Искомое строение обнаружилось в глубине двора, обсаженного липами. Дом был старый, пятидесятых годов постройки, кирпичная пятиэтажная хрущёвка. К четырём подъездам вела асфальтированная дорожка, пересекающая двор наискось. Под окнами первого этажа росли кусты акации вперемешку с сиренью, но журналист, конечно, об этом не догадывался, потому что глубокой осенью вся растительность, за исключением вечнозелёных деревьев, таких как ель обыкновенная, ель голубая, сосна, пихта, кедр, выглядит одинаково: стволы, сучья и ветви. На всём пейзаже: доме, голых деревьях, асфальтовой дорожке лежала та милая сердцу провинциальная патриархальность, что заставляет всякого, в том числе и распоследнего неисправимого циника, вспомнить своё счастливое детство, отдых в деревне у бабушки (лето на даче), купание в реке (пруду, озере), рыбалку и походы в лес за грибами.

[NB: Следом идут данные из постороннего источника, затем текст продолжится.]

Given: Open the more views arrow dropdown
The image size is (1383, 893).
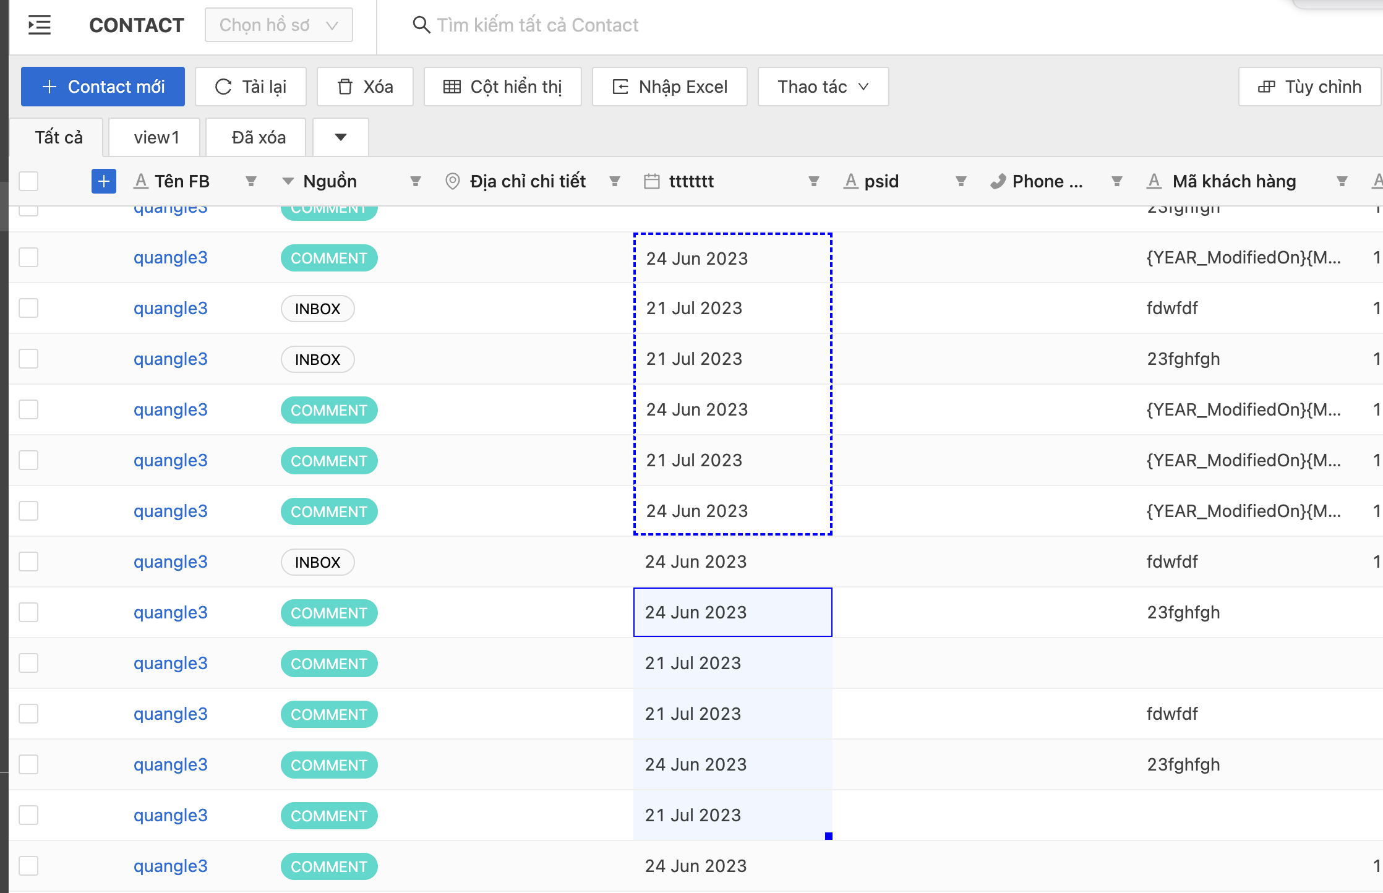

Двери в подъездах были распахнуты настежь. Журналист прошёлся вдоль фасада, определяя, с какого подъезда нужно вести отсчёт квартир. Оказалось, что с самого дальнего от него. Это был подъезд номер один. На лестничной площадке располагалось по две квартиры. Нехитрый подсчёт, молниеносно проделанный в уме, давал следующий неоспоримый результат — нужная журналисту квартира находилась во втором подъезде, на пятом этаже. Поднявшись по лестнице, журналист оказался перед железной дверью. Дверной звонок не работал. Журналист негромко постучал по железу и прислушался. Ответом ему была мёртвая (штамп) тишина. Журналист отбросил всякую деликатность (ну штамп же) и забарабанил в дверь со всей возможной силой.